Nina MacLaughlin is the author of Wake, Siren: Ovid Resung (FSG/FSG Originals), a finalist for the Lambda Literary Award and the Massachusetts Book Award, as well as Summer Solstice and Winter Solstice (Black Sparrow), winner of the Massachusetts Book Award. Her first book was the acclaimed memoir Hammer Head: The Making of a Carpenter (W.W. Norton), a finalist for the New England Book Award. Formerly an editor at the Boston Phoenix, she worked for nine years as a carpenter, and was also a books columnist for the Boston Globe. Her work has appeared on or in The Paris Review Daily, The Virginia Quarterly Review, n+1, The Believer, The New York Times Book Review, Agni, American Short Fiction, the Los Angeles Review of Books, Meatpaper, and elsewhere. She lives in Cambridge, Massachusetts.
Gibson Fay-LeBlanc's first collection of poems, Death of a Ventriloquist won the Vassar Miller Prize, and his second, Deke Dangle Dive, was published by CavanKerry Press. His poems have appeared recently in magazines including Narrative Magazine, Poetry Northwest, and Orion, and he received the 2025 Marvin Bell Memorial Poetry Prize from december magazine and Maggie Smith. He has helped lead community arts organizations including The Telling Room, SPACE Gallery, and Hewnoaks and currently serves as the Executive Director of the Maine Writers & Publishers Alliance.
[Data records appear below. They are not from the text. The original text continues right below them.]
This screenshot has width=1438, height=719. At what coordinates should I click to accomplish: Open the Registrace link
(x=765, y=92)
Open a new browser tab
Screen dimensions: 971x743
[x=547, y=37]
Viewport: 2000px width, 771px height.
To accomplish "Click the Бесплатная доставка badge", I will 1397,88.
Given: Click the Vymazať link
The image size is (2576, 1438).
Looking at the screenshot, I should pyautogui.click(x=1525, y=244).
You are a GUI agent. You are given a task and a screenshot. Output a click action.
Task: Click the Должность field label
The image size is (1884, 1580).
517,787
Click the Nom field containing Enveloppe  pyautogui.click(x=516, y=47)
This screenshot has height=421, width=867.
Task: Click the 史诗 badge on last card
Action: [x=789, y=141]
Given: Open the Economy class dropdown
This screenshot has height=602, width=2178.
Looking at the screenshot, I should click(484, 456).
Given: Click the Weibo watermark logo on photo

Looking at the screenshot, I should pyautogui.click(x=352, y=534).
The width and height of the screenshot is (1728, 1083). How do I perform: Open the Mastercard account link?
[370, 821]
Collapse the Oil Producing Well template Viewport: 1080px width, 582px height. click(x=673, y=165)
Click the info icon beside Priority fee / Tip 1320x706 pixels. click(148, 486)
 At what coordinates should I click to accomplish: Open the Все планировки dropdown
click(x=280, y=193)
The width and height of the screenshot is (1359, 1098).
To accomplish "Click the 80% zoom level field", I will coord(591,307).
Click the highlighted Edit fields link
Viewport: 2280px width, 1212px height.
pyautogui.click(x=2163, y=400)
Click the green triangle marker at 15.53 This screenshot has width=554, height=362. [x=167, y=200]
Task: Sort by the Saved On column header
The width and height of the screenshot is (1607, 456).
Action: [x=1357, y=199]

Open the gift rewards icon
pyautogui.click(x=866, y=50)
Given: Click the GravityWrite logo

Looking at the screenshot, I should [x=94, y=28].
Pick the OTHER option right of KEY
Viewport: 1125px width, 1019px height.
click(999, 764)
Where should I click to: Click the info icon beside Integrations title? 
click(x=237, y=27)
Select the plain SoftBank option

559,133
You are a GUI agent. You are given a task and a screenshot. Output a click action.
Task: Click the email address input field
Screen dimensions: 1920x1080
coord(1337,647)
Jeffrey Thomson is a poet, memoirist, translator, and editor, and is the author of multiple books including Museum of Objects Burned by the Souls in Purgatory (Alice James, 2022) and Half/Life: New and Selected Poems (Alice James, 2019), his memoir, fragile, The Complete Poems of Catullus: an Annotated Translation, and an anthology, From the Fishouse. He has been an NEA Fellow, the Fulbright Distinguished Scholar in Creative Writing at the Seamus Heaney Poetry Centre in Belfast, Northern Ireland, and the Hodson Trust-John Carter Brown Fellow at Brown University. He is currently professor of creative writing at the University of Maine Farmington.